The total value of illegal drugs trafficked through the West African sub-region has risen to more than $2 billion, higher than Ghana's annual gold export, the deputy to the Commander of the United States-Africa Command (AFRICOM), Ambassador Mary Carlin Yates, has stated.
According to her, eight per cent of the total drug seizures in the whole of Europe passed through Ghana, adding that there was the need for seriousness in clamping down on the drug trade to save the country.
Ambassador Yates, who is also a former US Envoy to Ghana, was speaking to the media after her tour of the US Naval ship, USS Nashville, at the home port of the Western Naval Command in Sekondi and some fishing communities within the metropolis.
She expressed shock at the increasing use of the country for drugs and the invasion of the country's territorial waters for other illegal activities.

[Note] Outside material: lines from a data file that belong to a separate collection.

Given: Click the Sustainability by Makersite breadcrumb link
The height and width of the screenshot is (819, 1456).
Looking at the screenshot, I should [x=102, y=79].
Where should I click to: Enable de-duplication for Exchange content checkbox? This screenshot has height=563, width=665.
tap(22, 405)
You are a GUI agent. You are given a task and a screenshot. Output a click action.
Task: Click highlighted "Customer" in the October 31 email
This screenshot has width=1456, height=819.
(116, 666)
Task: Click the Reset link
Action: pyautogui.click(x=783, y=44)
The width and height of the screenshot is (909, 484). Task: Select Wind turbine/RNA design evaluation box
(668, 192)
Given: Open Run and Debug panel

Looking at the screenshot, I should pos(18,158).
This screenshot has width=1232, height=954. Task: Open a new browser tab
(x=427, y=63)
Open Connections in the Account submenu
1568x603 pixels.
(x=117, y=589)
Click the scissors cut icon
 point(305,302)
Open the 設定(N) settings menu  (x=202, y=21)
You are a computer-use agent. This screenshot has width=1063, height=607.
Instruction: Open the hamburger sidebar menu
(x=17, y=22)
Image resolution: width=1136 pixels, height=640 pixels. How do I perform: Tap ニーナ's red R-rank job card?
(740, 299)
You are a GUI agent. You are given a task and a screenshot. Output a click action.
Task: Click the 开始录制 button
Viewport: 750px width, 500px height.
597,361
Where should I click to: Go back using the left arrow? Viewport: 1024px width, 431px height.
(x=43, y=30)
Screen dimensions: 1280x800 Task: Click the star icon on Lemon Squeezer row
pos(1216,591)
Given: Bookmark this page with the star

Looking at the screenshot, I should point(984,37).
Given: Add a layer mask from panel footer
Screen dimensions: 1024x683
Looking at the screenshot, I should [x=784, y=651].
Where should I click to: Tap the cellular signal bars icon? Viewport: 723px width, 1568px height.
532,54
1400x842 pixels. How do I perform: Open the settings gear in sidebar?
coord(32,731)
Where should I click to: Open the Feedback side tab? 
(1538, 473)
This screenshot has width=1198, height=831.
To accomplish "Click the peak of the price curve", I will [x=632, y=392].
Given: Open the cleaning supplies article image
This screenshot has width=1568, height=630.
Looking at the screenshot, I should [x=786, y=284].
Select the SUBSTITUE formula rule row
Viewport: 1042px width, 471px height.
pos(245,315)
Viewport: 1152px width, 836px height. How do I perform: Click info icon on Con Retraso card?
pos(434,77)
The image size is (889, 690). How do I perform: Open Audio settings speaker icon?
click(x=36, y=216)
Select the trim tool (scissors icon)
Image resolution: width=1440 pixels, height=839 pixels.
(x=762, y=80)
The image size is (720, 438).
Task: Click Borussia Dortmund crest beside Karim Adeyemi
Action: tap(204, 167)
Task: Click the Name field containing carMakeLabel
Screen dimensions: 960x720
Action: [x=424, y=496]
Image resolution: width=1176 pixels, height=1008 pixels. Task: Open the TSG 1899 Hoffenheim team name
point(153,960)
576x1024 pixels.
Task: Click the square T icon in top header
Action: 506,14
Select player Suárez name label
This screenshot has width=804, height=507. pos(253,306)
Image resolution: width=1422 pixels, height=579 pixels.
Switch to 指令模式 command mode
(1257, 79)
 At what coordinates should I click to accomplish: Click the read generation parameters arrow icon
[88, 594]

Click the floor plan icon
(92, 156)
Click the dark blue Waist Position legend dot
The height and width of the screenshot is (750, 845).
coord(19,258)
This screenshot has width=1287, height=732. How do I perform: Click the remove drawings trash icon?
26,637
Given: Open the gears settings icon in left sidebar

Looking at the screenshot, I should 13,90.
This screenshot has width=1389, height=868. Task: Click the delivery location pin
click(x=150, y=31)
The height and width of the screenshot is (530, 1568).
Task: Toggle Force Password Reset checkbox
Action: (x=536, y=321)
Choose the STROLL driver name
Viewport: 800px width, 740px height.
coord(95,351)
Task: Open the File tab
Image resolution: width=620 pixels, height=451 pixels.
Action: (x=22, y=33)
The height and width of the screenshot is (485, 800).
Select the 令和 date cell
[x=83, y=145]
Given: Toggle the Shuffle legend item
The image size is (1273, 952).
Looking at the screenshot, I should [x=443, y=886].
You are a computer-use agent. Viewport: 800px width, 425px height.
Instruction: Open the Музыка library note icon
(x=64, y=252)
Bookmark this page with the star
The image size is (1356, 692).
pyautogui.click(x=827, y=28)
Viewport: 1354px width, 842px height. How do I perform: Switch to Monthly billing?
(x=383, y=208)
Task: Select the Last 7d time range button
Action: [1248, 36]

The ambassador said the United States would put its expertise at the disposal of the government of Ghana and other members within the APS to make the countries stronger for the battle against drugs and other illegal activities.
Mrs Yates said Ghana had beautiful legislations on the drug trade and that what was left was their implementation to ensure that the country was made less attractive to drug barons.
She said AFRICOM co-ordinated a wide range of programmes and activities with the goal of increasing African security capacity which promoted US interests in a more stable global community.
Already, she observed, Ghana and the United States had exceptional co-operation to counter narcotics and the end desire was to disrupt drug trafficking and dismantle the drug network through capacity building of the Ghana Navy and the police.
Mrs Yates said other areas that were in focus were the funding of drug screening equipment, upgrading of facilities at the airport to support the country to counter narcotics, as well as other custom programmes.
She said money laundering was also another problem, saying that the AFRICOM counter office was working closely with the United States Treasury Department and regional governments on programmes to address money laundering and provide legal security of assets owned by known drug-trafficking leaders.
The Commander of the APS, Cindy Thebaud, said the US was committed to the African agenda under the APS.